Neubau Edith-Stein-Schule in Ravensburg

3. Preis

Preisgeld: 38.000 EUR

Beer Bembé Dellinger Architekten und Stadtplaner

Architektur

Erläuterungstext

Städtebau, Identität und Adressbildung

Mit möglichst einfacher Konzeption wollten wir den unterschiedlichen Anforderungen der der Edith-Stein-Schule begegnen, einer Schule, welche 3 Sparten unter einem Dach vereint, eine Haus- und Landwirtschaftliche, eine Gewerbliche und eine Kaufmännische Schule. Man soll sich im Haus schnell zurechtfinden. Gerade auch, da der Aufenthalt der Schüler dort nur vorübergehend für wenige Jahre ist. Wir wollten nichts kompliziert machen: zwei Klassen-/Fachklassentrakte rahmen eine offene Mittelzone ein. Am Rande gleichsam die Pflicht und in der Mitte die Kür, das „ Herz der Schule“.
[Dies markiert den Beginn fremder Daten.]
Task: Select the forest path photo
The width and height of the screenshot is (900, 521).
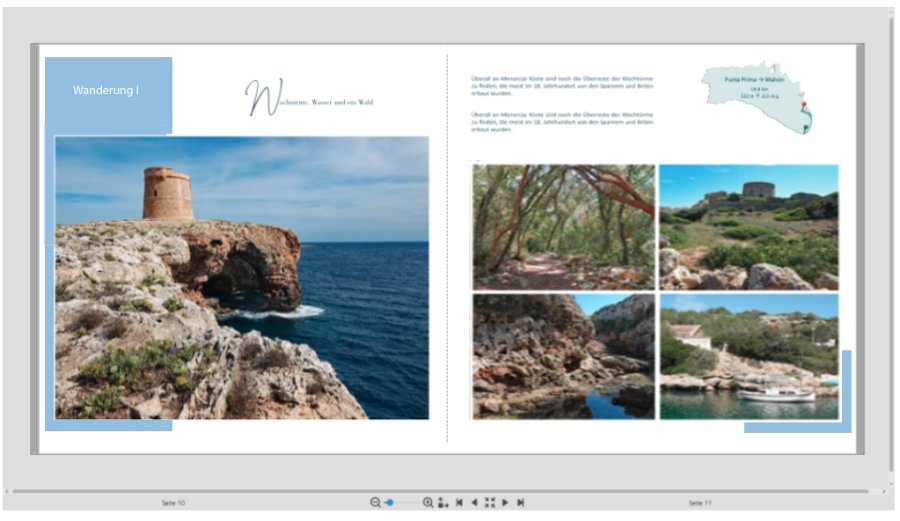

Die Einfachheit des Baukörpers auch, um dem Gebäude eine Kraft zu geben zwischen den großen benachbarten Bauvolumen des Landratsamtes im Süden, dem großen Gewerbebau im Norden und der alles umtosenden Straßen. Zwischen den beiden bestimmenden Nachbarn, dem roten und dem schwarzen, liegt nun selbstbewusst der hölzerne Neubau der Edith-Stein-Schule.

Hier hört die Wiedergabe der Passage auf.